The US is enjoying key economic readings that fall into the goldilocks range which shows their economy cooling, but not cooling too quickly. Their market wants to see interest rate cuts, but not a tanking economy. Their bullishness keeps our market elevated, but unfortunately, we cannot keep pace with their moves. Firstly, much of their bullish movement is through tech, which is not well represented in our market. Secondly, our two biggest sectors are conflicting with one another. The banks have done much of the heavy lifting to keep our market elevated, but remain expensive and arguably very overbought. Indeed, CBA is likely the most expensive bank in the developed world. However, our second largest sector, the materials, has lamented with falling iron ore prices. Both these sectors represent over half the entire market, and with them moving against each other, it is not surprising to see our market range bound. As a side note, it would make sense to see a rotation out of the overheated banks and into some of our cheaper miners. Of course, we would need to see iron ore stabilise and rally first. This would lead to continued subdued movement, but help keep our market elevated in the face of continued strength in the US.
Finally, our economy is in a different situation to the US – or at least our market is perceiving it to be. Whilst the US is enjoying their goldilocks readings and moving towards rate cuts, our economy is heading towards stagflation – one of the worst-case scenarios for an economy. We are seeing sticky inflation, and in response, the head of our RBA, Michelle Bullock, has warned that we will need to raise rates further if that doesn’t change soon. Furthermore, our GDP has declined rapidly to the point that if things continue to trend as they are now, we will be in a recession. Nobody (except perhaps the shorters) want to see a scenario where we are both in a recession and a tightening cycle. There is plenty of time before that scenario is realised, but we would need to see key macro-economic data start to cool, and we aren’t seeing it in some key areas. For example, late last week it was confirmed that we remain at full employment. The RBA will want to see people lose their livelihoods in order to reduce inflation, but the issue remains that much of the inflation has not been driven by demand, but rather by company profiteering. We see this reflected in the poor retail sales numbers which have remained flat since roughly the start of the year.

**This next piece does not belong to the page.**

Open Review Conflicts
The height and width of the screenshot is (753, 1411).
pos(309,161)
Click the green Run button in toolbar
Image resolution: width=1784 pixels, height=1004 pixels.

In essence, we continue to be push and pulled by our own economic situation, market composition, and lamenting iron or prices – and in contrast, a revelling US. This has largely kept our market range bound and we should continue to expect it to do so until we see some meaningful selling in the US, or better data locally.
Tomorrow at 11:30am (AEST) we have an RBA statement, and we should expect Bullock to remain hawkish. Tomorrow night there is US retail sales numbers, and on Thursday night there is US Fed manufacturing index numbers. The US will finish the week with further manufacturing data and a Fed. Reserve monetary policy report.
US shares closed slightly lower on Friday, though once again they were able to rise late in the session to close relatively flat. There was a lack of major news an events, though a report from the University of Michigan did show that consumer inflation expectations rose faster than expected, which isn’t a good sign for the battle against inflation. Regardless, shares appeared happy to largely drift sideways along the recent all-time high resistance levels. This week will be a quieter one for data from the US, so don’t be surprised to see more sideways movement, with prices looking mostly bullish but unlikely to jump strongly higher (as recent fresh highs have been very incremental at best). US retail sales on Thursday night will probably be the biggest release of the week.
Only three of the eleven sector groups of the SP500 closed higher on Friday, with Communications and Technology stocks the only ones to rise notably. Industrials stocks saw the most selling, followed by Materials and Energy stocks.
Technically, the SP500 recently gapped through the previous all-time high at 5,375 and continued into blue sky territory. Its hard to say where the upwards movement will stall, but for the past week the index reached 5,450 before pulling back. That 5,450 level would have to break for further gains to look likely. To the downside, the previous resistance at 5,375 is now likely to act as support; should it break, we are likely to see further selling.